Copy out the lines verbatim, beginning at the line containing "will click(119, 67)." and continuing through the line containing "[x=256, y=175]".

• **SOURCE DATA**
+-------+
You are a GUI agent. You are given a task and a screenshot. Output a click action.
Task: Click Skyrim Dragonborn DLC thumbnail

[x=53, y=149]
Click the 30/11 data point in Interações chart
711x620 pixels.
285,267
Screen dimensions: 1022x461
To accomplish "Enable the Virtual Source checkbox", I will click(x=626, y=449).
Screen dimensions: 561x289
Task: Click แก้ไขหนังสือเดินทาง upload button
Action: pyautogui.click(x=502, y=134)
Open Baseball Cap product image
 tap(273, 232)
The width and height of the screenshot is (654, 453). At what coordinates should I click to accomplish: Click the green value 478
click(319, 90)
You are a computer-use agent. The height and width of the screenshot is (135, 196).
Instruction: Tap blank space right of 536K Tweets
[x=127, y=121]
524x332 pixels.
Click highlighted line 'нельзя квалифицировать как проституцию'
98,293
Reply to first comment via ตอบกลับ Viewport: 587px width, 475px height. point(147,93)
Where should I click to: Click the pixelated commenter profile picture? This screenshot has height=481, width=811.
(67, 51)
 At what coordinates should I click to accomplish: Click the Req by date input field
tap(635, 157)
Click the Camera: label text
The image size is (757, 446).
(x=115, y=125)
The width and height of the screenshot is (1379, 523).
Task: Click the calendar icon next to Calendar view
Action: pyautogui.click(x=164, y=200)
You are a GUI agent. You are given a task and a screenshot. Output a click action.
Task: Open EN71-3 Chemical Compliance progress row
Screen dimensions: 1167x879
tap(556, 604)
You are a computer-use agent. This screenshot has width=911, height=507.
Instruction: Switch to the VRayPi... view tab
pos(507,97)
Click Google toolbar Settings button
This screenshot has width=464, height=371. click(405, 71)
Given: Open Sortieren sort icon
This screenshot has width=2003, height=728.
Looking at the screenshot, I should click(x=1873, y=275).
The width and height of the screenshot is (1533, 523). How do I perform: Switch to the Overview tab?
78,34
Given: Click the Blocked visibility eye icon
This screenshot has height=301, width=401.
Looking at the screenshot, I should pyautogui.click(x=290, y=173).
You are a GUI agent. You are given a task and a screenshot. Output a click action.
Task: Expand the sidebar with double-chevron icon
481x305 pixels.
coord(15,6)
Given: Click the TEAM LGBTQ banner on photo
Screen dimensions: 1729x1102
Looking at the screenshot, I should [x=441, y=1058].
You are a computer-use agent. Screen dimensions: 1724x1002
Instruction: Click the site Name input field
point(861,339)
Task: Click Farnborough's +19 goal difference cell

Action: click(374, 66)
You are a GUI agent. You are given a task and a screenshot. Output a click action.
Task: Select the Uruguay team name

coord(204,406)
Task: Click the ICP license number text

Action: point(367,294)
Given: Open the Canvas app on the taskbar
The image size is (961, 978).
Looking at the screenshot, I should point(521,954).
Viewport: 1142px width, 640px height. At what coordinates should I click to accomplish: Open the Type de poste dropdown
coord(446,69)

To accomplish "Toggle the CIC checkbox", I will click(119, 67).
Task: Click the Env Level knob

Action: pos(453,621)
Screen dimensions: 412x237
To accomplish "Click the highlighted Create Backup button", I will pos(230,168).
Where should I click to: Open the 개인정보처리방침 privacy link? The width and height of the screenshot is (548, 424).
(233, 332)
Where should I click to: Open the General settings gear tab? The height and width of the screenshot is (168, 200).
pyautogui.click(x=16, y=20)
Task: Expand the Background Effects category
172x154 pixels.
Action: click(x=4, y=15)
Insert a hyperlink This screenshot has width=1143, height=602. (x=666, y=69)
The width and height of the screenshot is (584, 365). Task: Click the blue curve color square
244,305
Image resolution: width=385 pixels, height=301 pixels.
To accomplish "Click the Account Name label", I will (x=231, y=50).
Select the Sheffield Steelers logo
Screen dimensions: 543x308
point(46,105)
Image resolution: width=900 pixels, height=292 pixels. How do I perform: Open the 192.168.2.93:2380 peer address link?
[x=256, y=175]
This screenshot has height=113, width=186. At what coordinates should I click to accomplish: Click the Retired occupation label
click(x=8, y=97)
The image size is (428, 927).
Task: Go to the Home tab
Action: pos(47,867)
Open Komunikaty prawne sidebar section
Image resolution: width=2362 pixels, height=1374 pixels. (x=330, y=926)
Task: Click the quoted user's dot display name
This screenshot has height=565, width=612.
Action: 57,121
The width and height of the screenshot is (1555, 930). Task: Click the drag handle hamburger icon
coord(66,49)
+-------+
• **OUTPUT OF THE TASK**
To accomplish "Toggle the CIC checkbox", I will click(119, 67).
Task: Click the Env Level knob

Action: pos(453,621)
Screen dimensions: 412x237
To accomplish "Click the highlighted Create Backup button", I will pos(230,168).
Where should I click to: Open the 개인정보처리방침 privacy link? The width and height of the screenshot is (548, 424).
(233, 332)
Where should I click to: Open the General settings gear tab? The height and width of the screenshot is (168, 200).
pyautogui.click(x=16, y=20)
Task: Expand the Background Effects category
172x154 pixels.
Action: click(x=4, y=15)
Insert a hyperlink This screenshot has width=1143, height=602. (x=666, y=69)
The width and height of the screenshot is (584, 365). Task: Click the blue curve color square
244,305
Image resolution: width=385 pixels, height=301 pixels.
To accomplish "Click the Account Name label", I will (x=231, y=50).
Select the Sheffield Steelers logo
Screen dimensions: 543x308
point(46,105)
Image resolution: width=900 pixels, height=292 pixels. How do I perform: Open the 192.168.2.93:2380 peer address link?
[x=256, y=175]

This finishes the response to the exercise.